また本発明に係るメタノール水蒸気改質触媒の製造方法は、銅自体が触媒成分として働くため、材料に無駄がなく、簡単な工程で触媒層を形成させることができる。
【発明を実施するための最良の形態】
【0020】
以下、本発明を実施するための最良の形態について説明する。
本発明に係るメタノール水蒸気改質触媒は、メタノールと水(水蒸気)を触媒反応させて水素を得るものである。この水素は燃料電池に供給されて電気となり、自動車やパソコン・携帯電話、そして家庭用等のクリーンなエネルギー源として注目されている。そのため、本メタノール水蒸気改質触媒においても、高反応効率(高水素転化率)は無論のこと、小型化、軽量化、加工性、そして高伝熱性なども求められ、マイクロリアクタ(超小型反応容器)の主要構成部品としても重要な位置づけとなっている。
【0021】
また、本発明に係るメタノール水蒸気改質触媒は、熱伝導性が高く、微細加工が容易な銅基材に、亜鉛のめっき層を形成した後、焼成処理を行うことにより、銅基材表面に銅および亜鉛を露出させて銅−亜鉛系触媒層を形成させるものである。
【0022】
(銅基材の構造)
まず、図面を用いて本実施形態に係る銅基材の構造と、メタノール水蒸気改質触媒(以下、改質触媒とも言う)の形状の例について説明する。

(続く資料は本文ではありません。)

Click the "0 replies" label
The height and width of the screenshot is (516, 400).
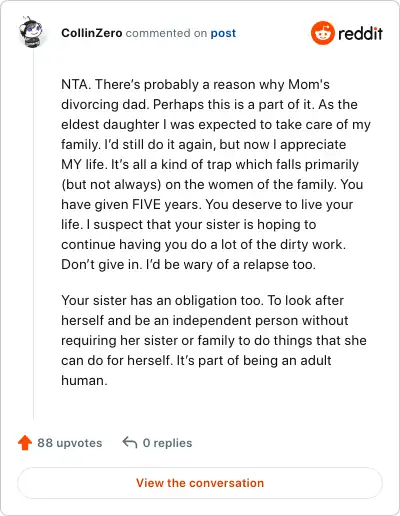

図1(a)はメタノール水蒸気改質触媒1の平面図、図1(b)は、(a)のA−A断面とした断面図である。図1に示すように、銅板2の片面に、同一方向に複数の凹溝を設けてメタノールと水蒸気の流路とし、その表面に亜鉛めっきと焼成処理による銅−亜鉛系触媒層を形成し(図示なし)、メタノール水蒸気改質触媒1とした。ここで、銅板2は一辺の長さ100mmの正方形で、厚さは3mmである。流路は、幅0.5mm、深さ2mmの溝を90本設けた(図1では流路の一部を表示)。この程度の大きさの溝であれば、溝加工、めっき層形成、焼成処理および流路での改質反応効率のいずれにおいても問題はない。
【0023】
図2は、改質触媒1を装着する平行四辺形の反応ケースを真上から見た図である。図2(a)は、反応ケースのフタ3であり、メタノールと水蒸気からなるガスのガス入口5と、生成ガス(水素)のガス出口6の2つの貫通孔が設けられている。このフタ3の下側の面は、流路の一部を構成するので、前記と同様の亜鉛めっきと焼成処理により触媒層を形成している。図2(b)は反応ケース4の本体であり、深さ3mmの窪みを設けて、改質触媒1(銅板2)を収納し、かつ、ガスがガス入口5からガス出口6へ流通できる空間を形成している。なおフタ3および反応ケース4の形状は、平行四辺形以外でも構わない。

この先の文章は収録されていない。